Data records:
## start
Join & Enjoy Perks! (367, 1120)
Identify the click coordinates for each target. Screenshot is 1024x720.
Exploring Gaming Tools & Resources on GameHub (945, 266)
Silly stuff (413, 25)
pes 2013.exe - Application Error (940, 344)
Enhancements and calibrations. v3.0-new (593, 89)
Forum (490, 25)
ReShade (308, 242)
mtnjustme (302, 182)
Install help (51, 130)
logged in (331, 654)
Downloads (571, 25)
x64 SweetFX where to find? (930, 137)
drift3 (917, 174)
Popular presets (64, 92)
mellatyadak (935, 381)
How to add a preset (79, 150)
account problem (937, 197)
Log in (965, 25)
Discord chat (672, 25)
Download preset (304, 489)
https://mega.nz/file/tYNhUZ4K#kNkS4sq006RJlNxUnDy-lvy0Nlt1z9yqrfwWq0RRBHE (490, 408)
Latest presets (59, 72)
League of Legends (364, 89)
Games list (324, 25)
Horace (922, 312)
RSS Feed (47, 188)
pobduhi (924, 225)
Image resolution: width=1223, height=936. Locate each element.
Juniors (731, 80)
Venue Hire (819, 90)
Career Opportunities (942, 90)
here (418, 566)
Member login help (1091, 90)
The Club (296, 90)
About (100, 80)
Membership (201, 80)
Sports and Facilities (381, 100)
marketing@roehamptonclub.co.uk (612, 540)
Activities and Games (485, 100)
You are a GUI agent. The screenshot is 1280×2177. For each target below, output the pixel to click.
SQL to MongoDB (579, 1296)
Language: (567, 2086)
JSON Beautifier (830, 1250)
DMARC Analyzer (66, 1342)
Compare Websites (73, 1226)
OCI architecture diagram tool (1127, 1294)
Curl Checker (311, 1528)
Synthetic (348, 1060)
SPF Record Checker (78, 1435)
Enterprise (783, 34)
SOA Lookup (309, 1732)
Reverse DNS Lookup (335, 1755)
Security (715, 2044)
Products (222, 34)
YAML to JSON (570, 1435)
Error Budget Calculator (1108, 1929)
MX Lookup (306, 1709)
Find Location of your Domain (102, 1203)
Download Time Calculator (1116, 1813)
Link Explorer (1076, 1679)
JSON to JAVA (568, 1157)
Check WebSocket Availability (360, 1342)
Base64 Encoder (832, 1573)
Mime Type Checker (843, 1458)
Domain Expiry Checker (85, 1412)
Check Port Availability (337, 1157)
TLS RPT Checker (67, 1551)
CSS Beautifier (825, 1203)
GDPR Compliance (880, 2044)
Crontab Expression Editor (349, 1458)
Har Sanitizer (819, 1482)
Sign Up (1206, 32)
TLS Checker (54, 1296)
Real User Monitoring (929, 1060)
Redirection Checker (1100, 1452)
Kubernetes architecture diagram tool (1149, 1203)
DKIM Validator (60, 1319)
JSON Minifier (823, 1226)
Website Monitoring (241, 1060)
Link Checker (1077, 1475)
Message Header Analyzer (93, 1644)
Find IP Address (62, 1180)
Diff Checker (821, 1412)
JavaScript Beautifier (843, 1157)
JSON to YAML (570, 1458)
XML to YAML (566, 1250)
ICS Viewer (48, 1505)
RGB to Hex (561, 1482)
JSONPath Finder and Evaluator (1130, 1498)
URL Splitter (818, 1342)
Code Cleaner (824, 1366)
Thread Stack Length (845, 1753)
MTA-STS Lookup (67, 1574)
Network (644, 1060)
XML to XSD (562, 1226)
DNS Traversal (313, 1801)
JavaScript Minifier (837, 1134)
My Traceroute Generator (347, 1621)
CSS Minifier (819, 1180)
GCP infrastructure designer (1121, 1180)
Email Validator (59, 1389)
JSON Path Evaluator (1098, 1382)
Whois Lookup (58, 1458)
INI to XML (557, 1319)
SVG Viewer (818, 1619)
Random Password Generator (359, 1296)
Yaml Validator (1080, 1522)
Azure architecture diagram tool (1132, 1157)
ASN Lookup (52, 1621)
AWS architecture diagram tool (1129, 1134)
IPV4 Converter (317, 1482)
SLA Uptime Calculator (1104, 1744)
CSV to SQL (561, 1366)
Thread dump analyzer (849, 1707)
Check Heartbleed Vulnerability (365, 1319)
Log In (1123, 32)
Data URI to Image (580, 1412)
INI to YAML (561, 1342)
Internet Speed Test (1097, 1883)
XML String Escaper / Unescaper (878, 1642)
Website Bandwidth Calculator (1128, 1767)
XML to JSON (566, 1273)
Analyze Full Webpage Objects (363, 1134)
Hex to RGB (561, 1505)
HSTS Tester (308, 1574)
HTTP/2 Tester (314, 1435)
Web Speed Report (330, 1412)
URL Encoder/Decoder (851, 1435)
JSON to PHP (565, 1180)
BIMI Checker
## end
=== Instructions to follow ===
In the material above, rewrite the lines starting at the one with "DKIM Validator (60, 1319)" and ending at the one with "Hex to RGB (561, 1505)", swapping "Minifier" for "Compressor" and leaving everything else unchanged.

=== The solution ===
DKIM Validator (60, 1319)
JSON Compressor (823, 1226)
Website Monitoring (241, 1060)
Link Checker (1077, 1475)
Message Header Analyzer (93, 1644)
Find IP Address (62, 1180)
Diff Checker (821, 1412)
JavaScript Beautifier (843, 1157)
JSON to YAML (570, 1458)
XML to YAML (566, 1250)
ICS Viewer (48, 1505)
RGB to Hex (561, 1482)
JSONPath Finder and Evaluator (1130, 1498)
URL Splitter (818, 1342)
Code Cleaner (824, 1366)
Thread Stack Length (845, 1753)
MTA-STS Lookup (67, 1574)
Network (644, 1060)
XML to XSD (562, 1226)
DNS Traversal (313, 1801)
JavaScript Compressor (837, 1134)
My Traceroute Generator (347, 1621)
CSS Compressor (819, 1180)
GCP infrastructure designer (1121, 1180)
Email Validator (59, 1389)
JSON Path Evaluator (1098, 1382)
Whois Lookup (58, 1458)
INI to XML (557, 1319)
SVG Viewer (818, 1619)
Random Password Generator (359, 1296)
Yaml Validator (1080, 1522)
Azure architecture diagram tool (1132, 1157)
ASN Lookup (52, 1621)
AWS architecture diagram tool (1129, 1134)
IPV4 Converter (317, 1482)
SLA Uptime Calculator (1104, 1744)
CSV to SQL (561, 1366)
Thread dump analyzer (849, 1707)
Check Heartbleed Vulnerability (365, 1319)
Log In (1123, 32)
Data URI to Image (580, 1412)
INI to YAML (561, 1342)
Internet Speed Test (1097, 1883)
XML String Escaper / Unescaper (878, 1642)
Website Bandwidth Calculator (1128, 1767)
XML to JSON (566, 1273)
Analyze Full Webpage Objects (363, 1134)
Hex to RGB (561, 1505)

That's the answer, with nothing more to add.